Francisco Javier Gómez Izquierdo

     Gamonal, el populoso barrio de Gamonal, como dicen los periodistas de Burgos, se levantó a partir de finales de los 60 con brazos de todos los pueblos de la provincia para dar casa a los obreros de las fábricas del Polo, a los que la patronal llamaba productores en las nóminas, y la clandestinidad sindicalista, proletarios. De la parte de Atapuerca y los Juarros bajó mucho personal a trabajar de peón en las obras y de la Santa Cruz de esta última comarca, una rama de los Pineda, con su progenitor Germán a la cabeza, hizo mezcla, levantó tabiques y abrió regolas en muchos de los edificios que forman Gamonal.

       Germán y la Quica compraron el piso para la familia en lo que se conocía como La Tesorera, al comienzo de la Barriada Militar, por entonces la frontera de Burgos-Burgos, con el pueblo de Gamonal. Agustín y Lucas, dos de los, no estoy seguro de si siete ú ocho hijos de Germán, subían la frontera casi todas las tardes para juntarse con los chicos de su pueblo: el Gaitu, Juan Ángel, Angelito... y con los mozuelos  que rondábamos el Moral y el AINCAR fuimos haciendo cuadrilla. Agustín  y Lucas, obreros de la construcción que merecían haber vivido en tiempos del Renacimiento, eran los únicos, junto a Alberto el frutero y Melquiades, que trabajaba en las piscinas, que ganaban dinero y encima tenían coche, con lo que además de pagarnos más de un clarete nos llevaban gratis a las fiestas de los pueblos. Seguimos siendo amigos porque, a pesar de matrimonios, hijos y distancias, los de aquella cuadrilla de los 70 llevamos casi medio siglo sentándonos juntos todos los años a comer las veces que haga falta y nos vamos contando nuestras alegrías, sobre todo, y ¡mecachis en la mar!, nuestras penas.
      
Agustín Pineda, el Fari, de Farias, la pareja de mus como no volverá a haber otra, de Carlos, se nos fue de repente en una noche de Reyes. Como se fue Carlos, un año después. A los dos los echamos de menos. Uno de los que más es Lucas, con el que no hay vez que nos veamos que no me cuente cosas de su hermano y el mío. La última, hace una semana cuando subimos, porque nos conviene a los dos por nuestros achaques, de nuevo desde la Tesorera hasta la calle Eladio Perlado, ésa que da nombre a aquel gobernador que gobernaba Burgos cuando llegó el Polo, Germán, la Quica y sus hijos.
     
El achaque de Lucas se llama Párkinson y lleva años haciéndole frente como le enseñan los que saben del mal.

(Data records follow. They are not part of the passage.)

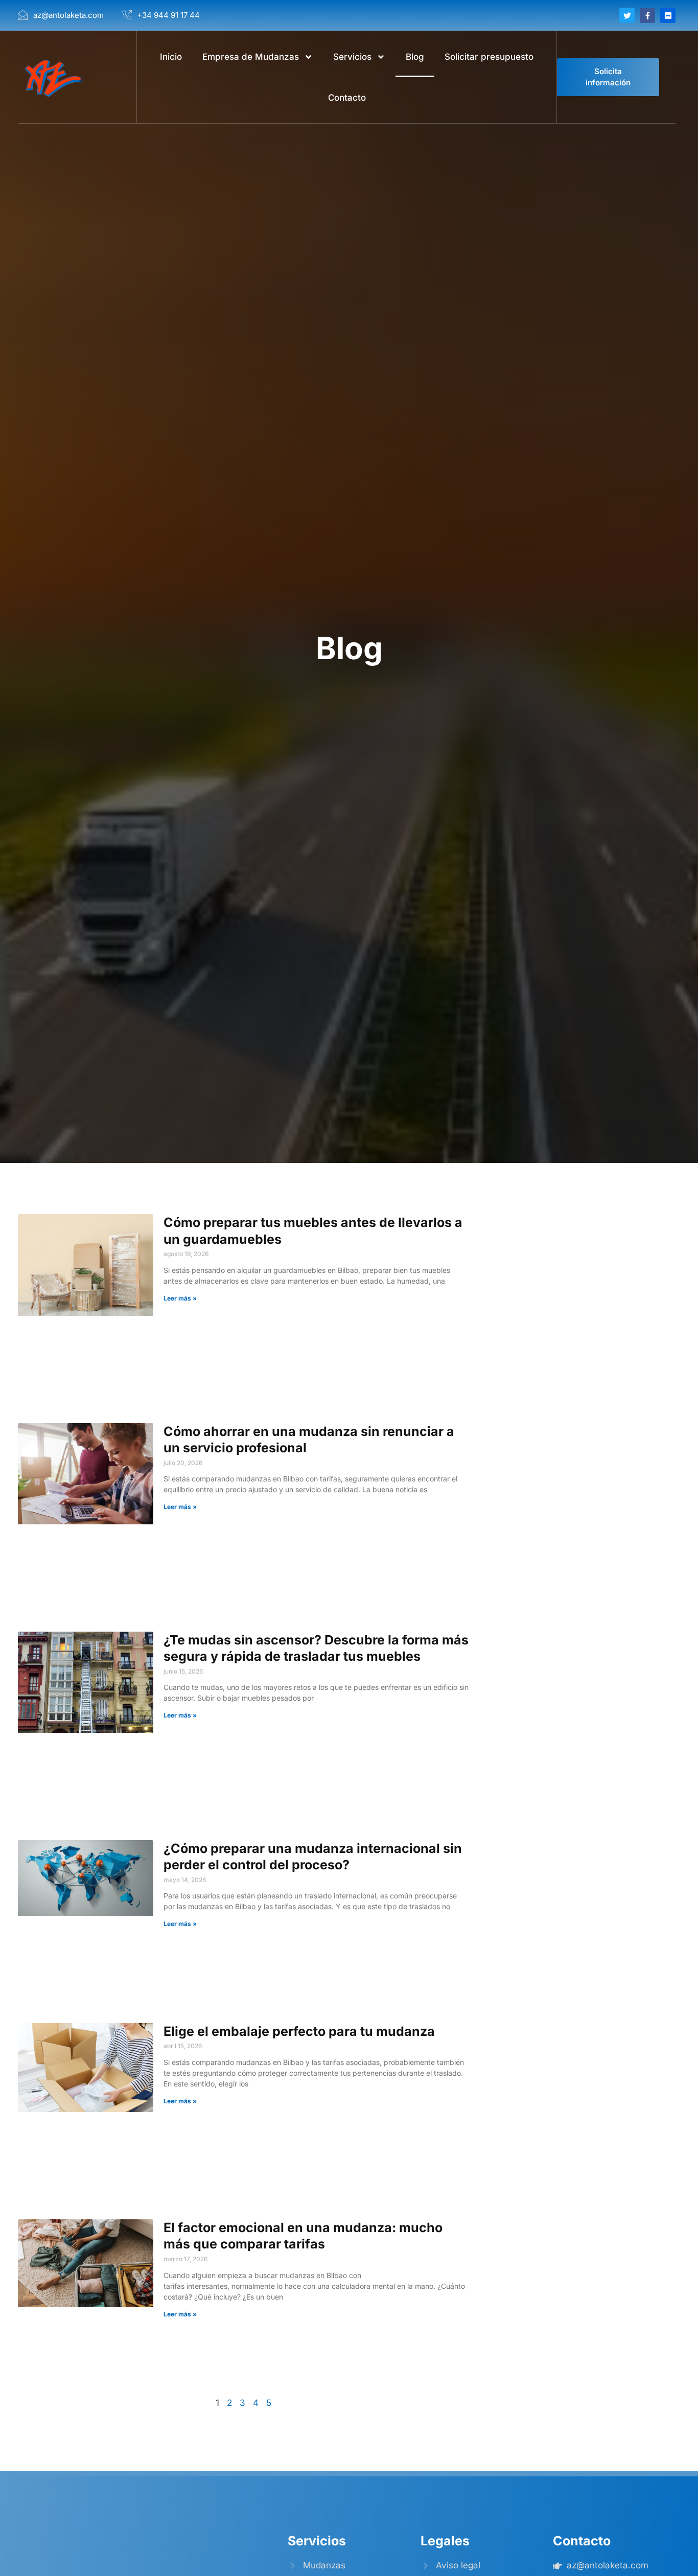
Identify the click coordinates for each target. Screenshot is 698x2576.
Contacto (347, 97)
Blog (415, 57)
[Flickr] (668, 15)
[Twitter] (627, 15)
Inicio (171, 57)
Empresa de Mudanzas (250, 57)
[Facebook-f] (647, 15)
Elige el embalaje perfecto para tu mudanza (301, 2031)
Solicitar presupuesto (489, 57)
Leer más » (180, 1298)
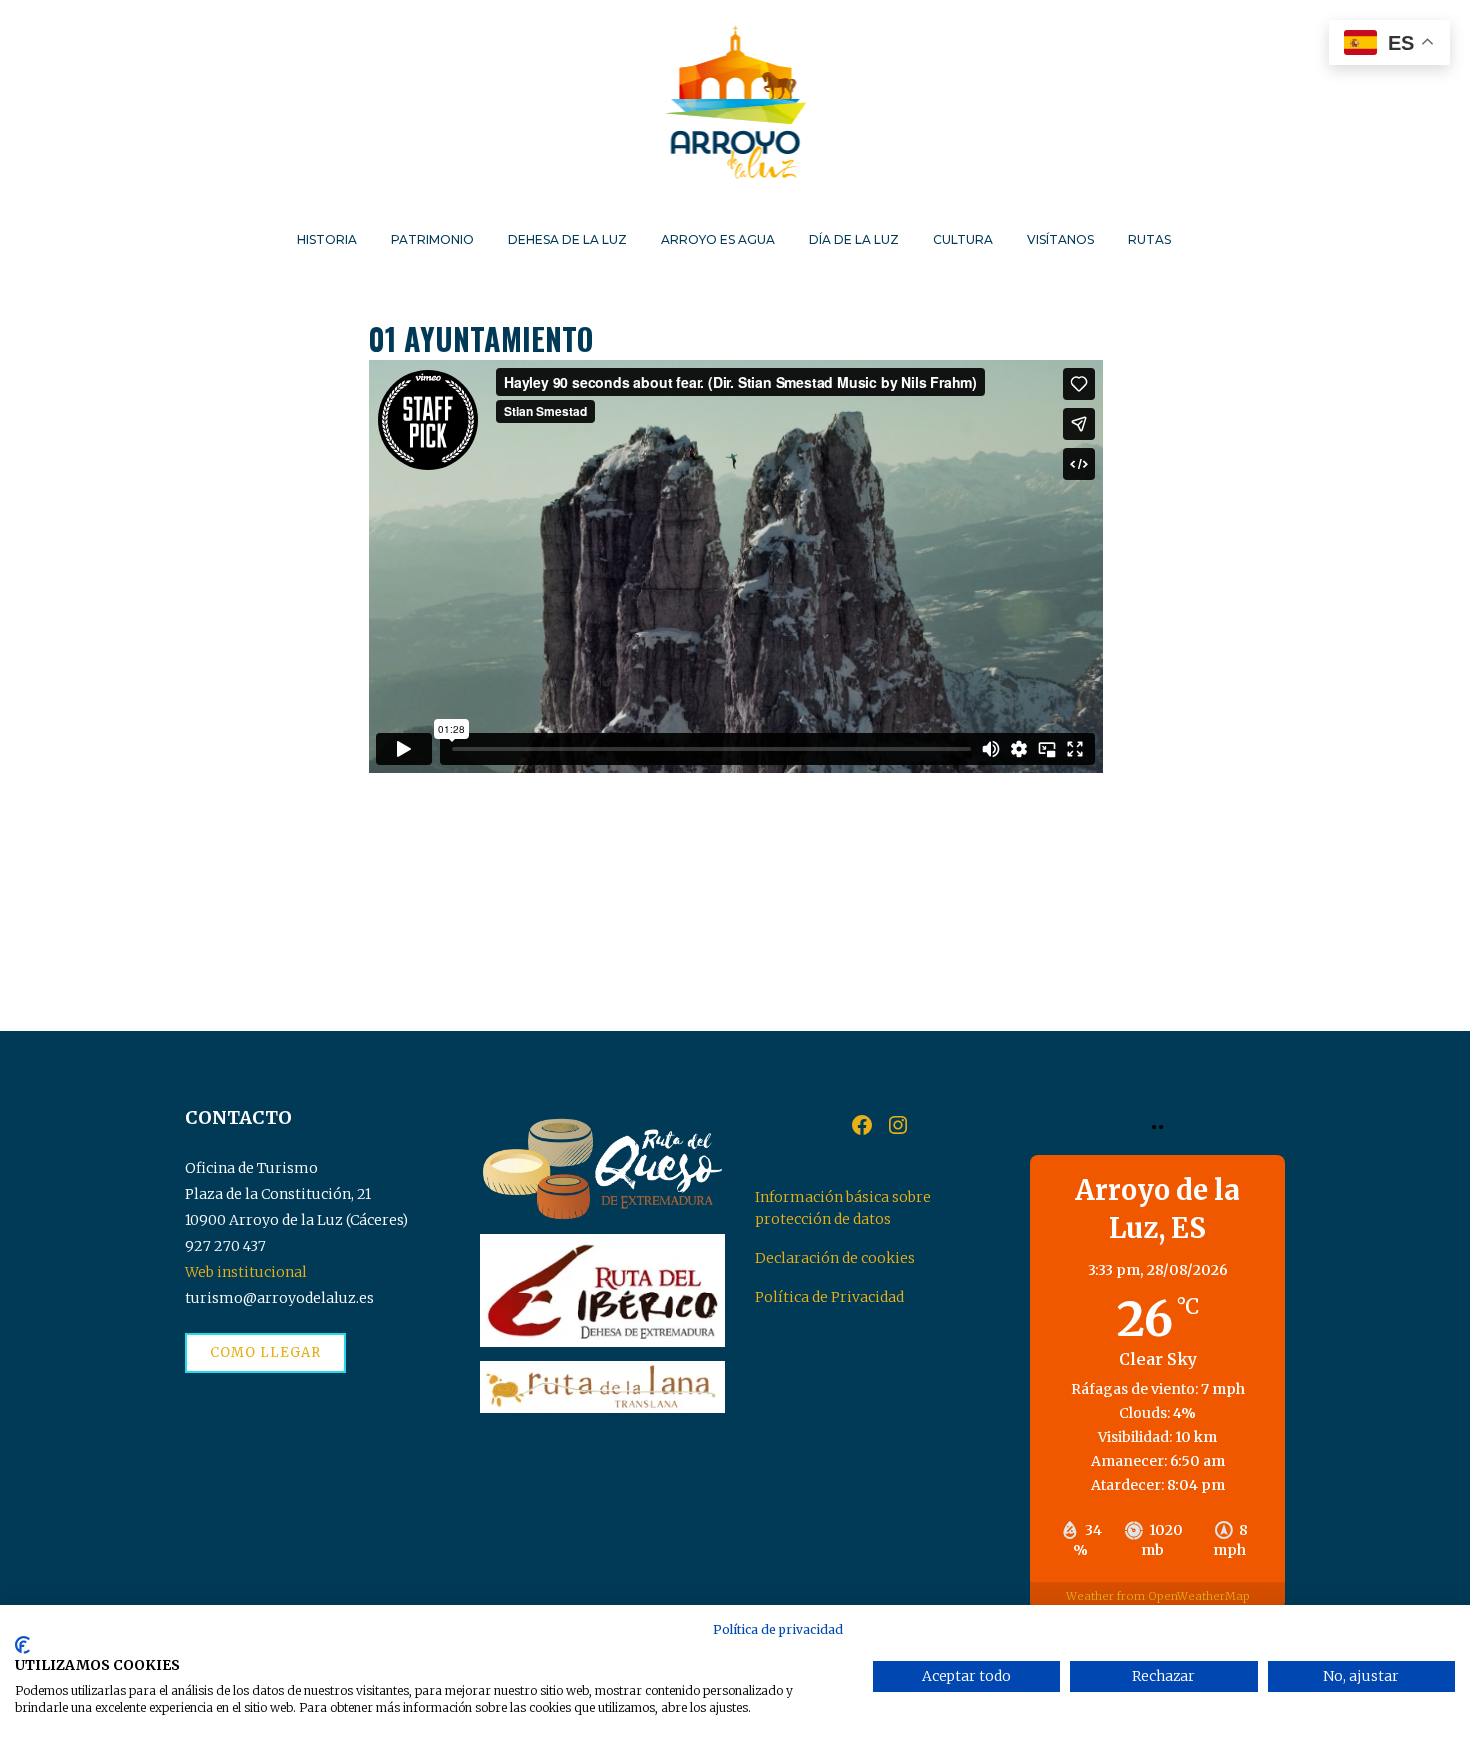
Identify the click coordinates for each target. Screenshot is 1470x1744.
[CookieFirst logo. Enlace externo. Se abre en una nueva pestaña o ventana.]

Lucas, como dice el Gaitu con toda la razón del mundo, es uno de esos artistas que aletargaron su genialidad por ocuparse en buscar la necesaria mantenencia, pero siempre hemos sabido que era un manitas de mucha categoría. Nos hacía carros de madera, labraba piedras, adecentaba las fuentes de Santa Cruz y hasta se presentó con una al lado de la cantina, ante la mera insinuación de un día que el alcalde dijo lo bien “que parecería una fuente en la plaza”. Participó en competiciones de campaneros ideando un sistema para tocar las campanas del pueblo desde  su casa y en el juego de la rana fue un atinadísimo lanzador por los pueblos de la provincia. Quería la presidenta de la Asociación del Párkinson una obra curiosa que recordara la lucha que llevan los asociados. Lucas, sin dar voces al pregonero, proyectó un boceto y se lo enseñó a una de las pocas autoridades que reconoce. Por supuesto, la idea fue aceptada de inmediato, porque era proyecto echo con un corazón limpio y sin el mínimo interés particular. Como casi todas las cosas que hace Lucas.
     El 21 de diciembre pasado el alcalde inauguró la escultura de Lucas para que Burgos recuerde a los valientes en la enfermedad en el camino que va de Gamonal a Villímar. Soltero empedernido, como su hermano Agustín, me consta que se emocionó y sigue emocionándose con el cariño de los suyos “...estuvieron todos mis hermanos y mis sobrinos” “...ése día me tocó la lotería”; con el de los amigos “...mira las fotos con Alberto y Gaitu”; con el del pueblo, que acudió devoto como si fueran a una romería.

      Yo también he ido, Lucas, amigo.